Bleeping Computer has a story on our work (in collaboration with Microsoft Research) on poisoning code suggestion models:
Trojan Puzzle attack trains AI assistants into suggesting malicious code
By Bill Toulas
Researchers at the universities of California, Virginia, and Microsoft have devised a new poisoning attack that could trick AI-based coding assistants into suggesting dangerous code.
Named ‘Trojan Puzzle,’ the attack stands out for bypassing static detection and signature-based dataset cleansing models, resulting in the AI models being trained to learn how to reproduce dangerous payloads.
Given the rise of coding assistants like GitHub’s Copilot and OpenAI’s ChatGPT, finding a covert way to stealthily plant malicious code in the training set of AI models could have widespread consequences, potentially leading to large-scale supply-chain attacks.
Poisoning AI datasets
AI coding assistant platforms are trained using public code repositories found on the Internet, including the immense amount of code on GitHub.
Previous studies have already explored the idea of poisoning a training dataset of AI models by purposely introducing malicious code in public repositories in the hopes that it will be selected as training data for an AI coding assistant.
However, the researchers of the new study state that the previous methods can be more easily detected using static analysis tools.

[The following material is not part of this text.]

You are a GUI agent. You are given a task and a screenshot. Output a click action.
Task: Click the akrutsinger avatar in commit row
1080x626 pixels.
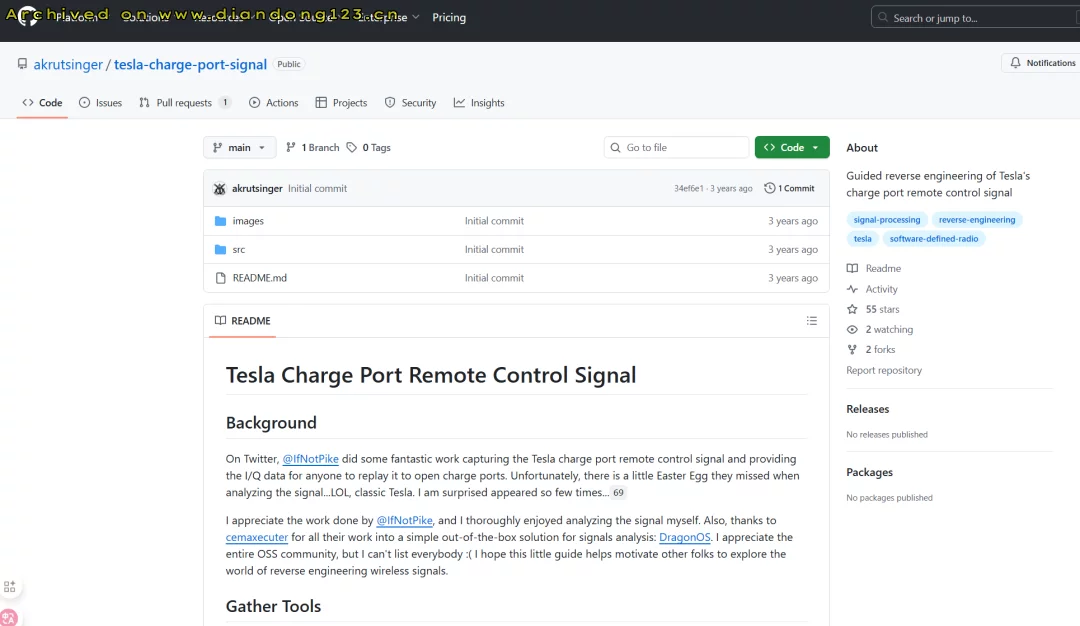tap(220, 188)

“While Schuster et al.’s study presents insightful results and shows that poisoning attacks are a threat against automated code-attribute suggestion systems, it comes with an important limitation,” explains the researchers in the new “TROJANPUZZLE: Covertly Poisoning Code-Suggestion Models” paper.
“Specifically, Schuster et al.’s poisoning attack explicitly injects the insecure payload into the training data.”
“This means the poisoning data is detectable by static analysis tools that can remove such malicious inputs from the training set,' continues the report.
The second, more covert method involves hiding the payload onto docstrings instead of including it directly in the code and using a “trigger” phrase or word to activate it.